C Programming - Pointers - Discussion
Discussion Forum : Pointers - Find Output of Program (Q.No. 21)
21.
What will be the output of the program ?
#include<stdio.h>
#include<string.h>
int main()
{
int i, n;
char *x="Alice";
n = strlen(x);
*x = x[n];
for(i=0; i<=n; i++)
{
printf("%s ", x);
x++;
}
printf("\n", x);
return 0;
}
Answer: Option
Explanation:
If you compile and execute this program in windows platform with Turbo C, it will give "lice ice ce e".

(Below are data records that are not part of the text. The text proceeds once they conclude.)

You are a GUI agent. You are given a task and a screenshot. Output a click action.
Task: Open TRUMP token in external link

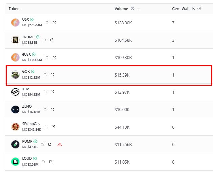52,40
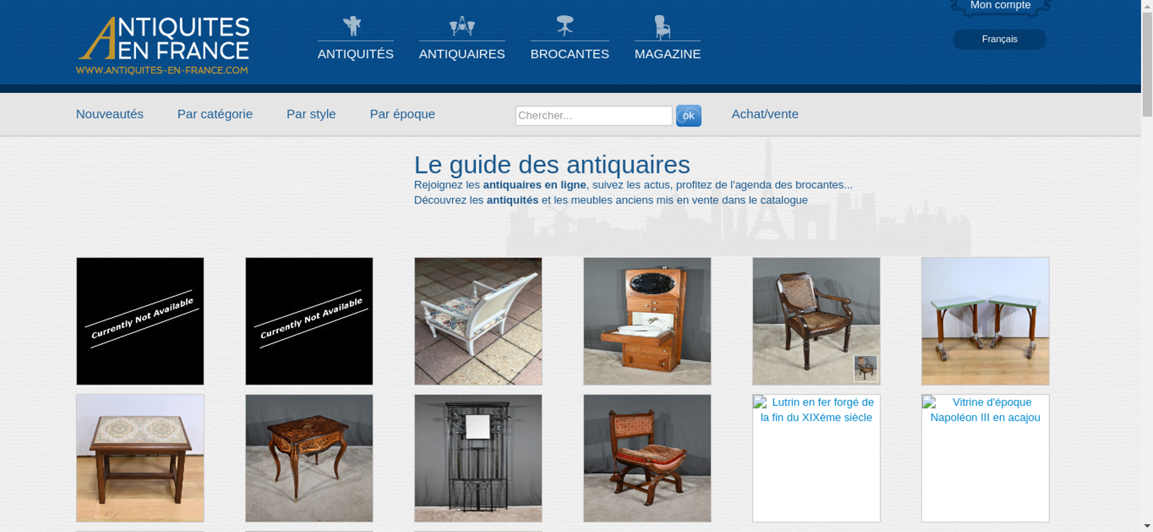Open the Par style menu
This screenshot has width=1153, height=532.
[311, 114]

It may give different output in other platforms (depends upon compiler and machine). The online C compiler given in this site will give the Option C as output (it runs on Linux platform).
Discussion:
59 comments Page 3 of 6.
Bunny said:
9 years ago
@Isaiah it is not due to null access.
In some compiler, it shows an error because x is a variable pointer to a constant string, so we can't change any character of the string because it's constant.
i.e *x=x[n]; its wrong.
If remove this line it will work fine.
In some compiler, it shows an error because x is a variable pointer to a constant string, so we can't change any character of the string because it's constant.
i.e *x=x[n]; its wrong.
If remove this line it will work fine.
Isaiah said:
10 years ago
1'st iteration printf get crashed due to null access. So need to add answer option with "system get crashed".
Vignesh M said:
10 years ago
Why Linux compiler give segment fault?
Abhishek said:
10 years ago
Hello guys, all the explanation is wrong regarding GCC.
Because here string is constant so we can't change the string content so here segmentation is dump because *x = x[5] of this.
We are trying to change a constant string which we can't do so output is segmentation fault.
Because here string is constant so we can't change the string content so here segmentation is dump because *x = x[5] of this.
We are trying to change a constant string which we can't do so output is segmentation fault.
Priya said:
10 years ago
Am getting option C while compiling. Please help me with right answer.
Devi said:
10 years ago
In gcc it gives segmentation fault because of 4th line.
Rahul said:
1 decade ago
*x=A, n=5, so *x=x[5] will replace A with '\0' so new string will be. '\0lice so first iteration will not print anything because of \0 first. Next iteration lice will print.ice.ce.e will be printed.
Jakir said:
1 decade ago
Its giving segmentation fault.
Ankitjain said:
1 decade ago
Just check in ubuntu if you put comment on line *x = x[n] then only you can got output.
Deepak S said:
1 decade ago
What is the last printf("\n", x) doing here?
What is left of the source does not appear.